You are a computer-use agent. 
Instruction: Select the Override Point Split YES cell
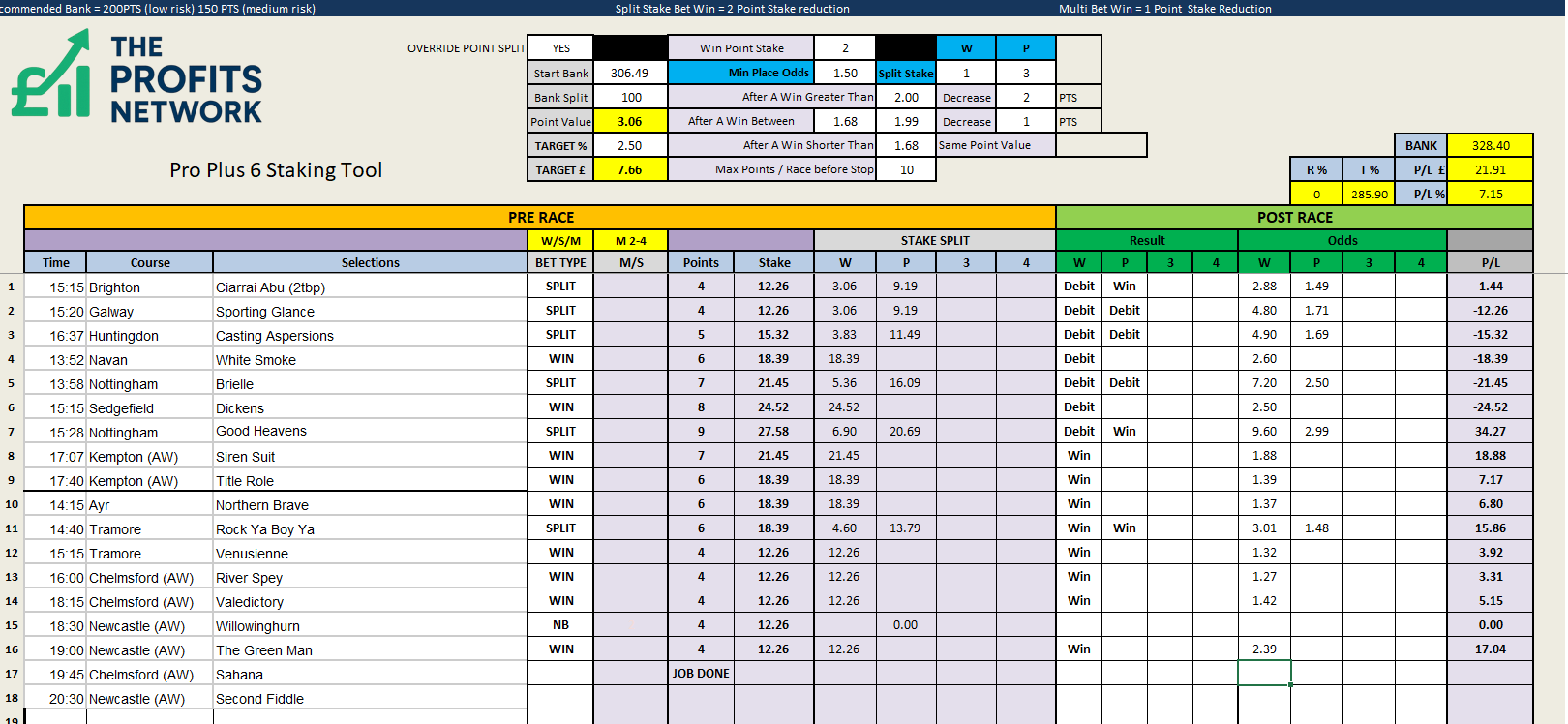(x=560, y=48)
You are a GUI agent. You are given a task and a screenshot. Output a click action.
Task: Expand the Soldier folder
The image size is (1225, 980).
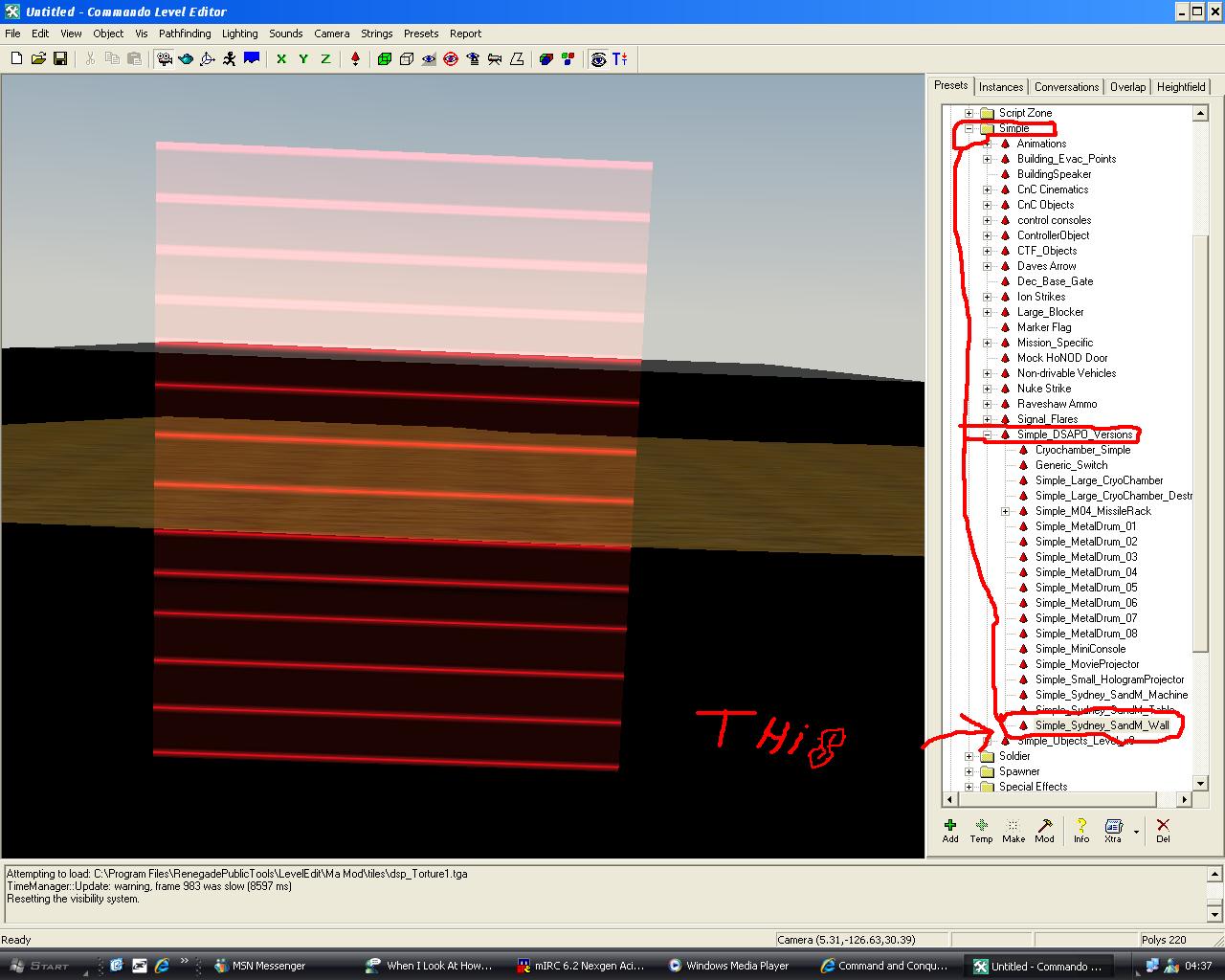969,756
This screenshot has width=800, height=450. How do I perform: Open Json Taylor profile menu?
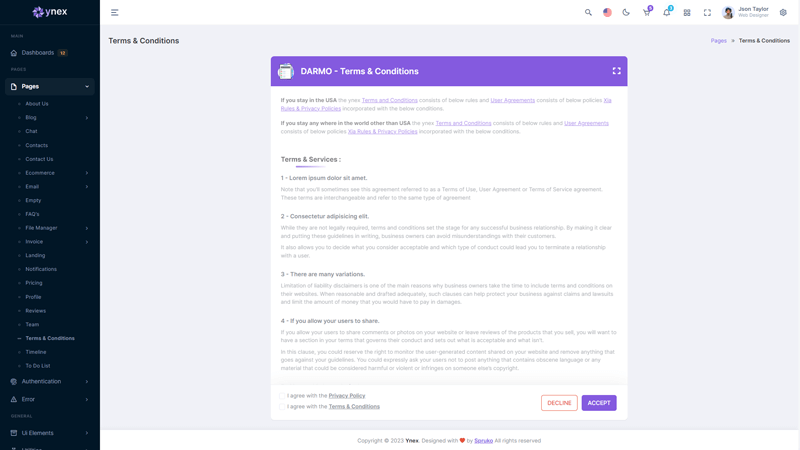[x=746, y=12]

□ □ □

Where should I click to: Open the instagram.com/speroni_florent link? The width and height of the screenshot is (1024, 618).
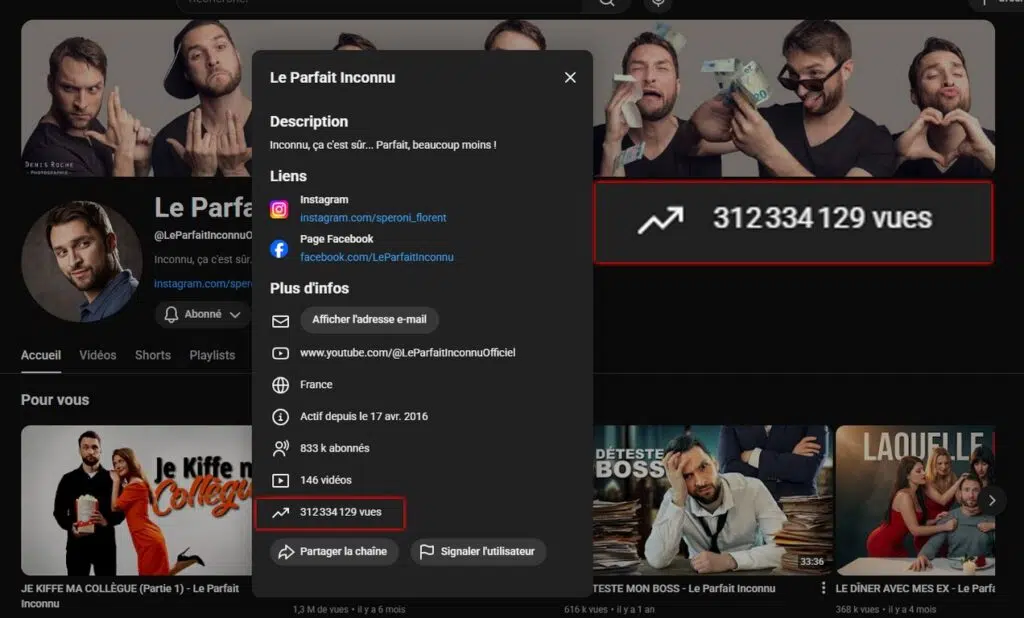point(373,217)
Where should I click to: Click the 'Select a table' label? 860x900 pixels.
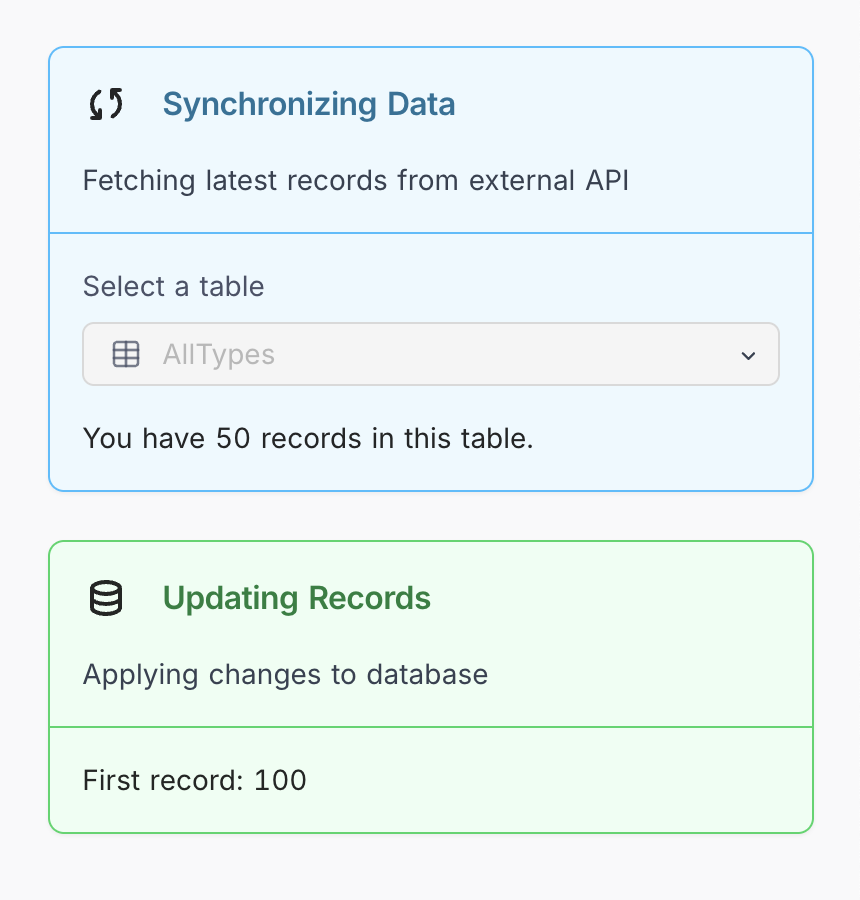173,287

□ □ □

[Challenge] Copy the entries above word for word, starting at the line that contains "You are a GUI" and stopping after the line that contains "[x=746, y=12]". Leave the pictures out of your copy.

[Expected output]
You are a GUI agent. You are given a task and a screenshot. Output a click action.
Task: Expand the Soldier folder
The image size is (1225, 980).
969,756
This screenshot has width=800, height=450. How do I perform: Open Json Taylor profile menu?
[x=746, y=12]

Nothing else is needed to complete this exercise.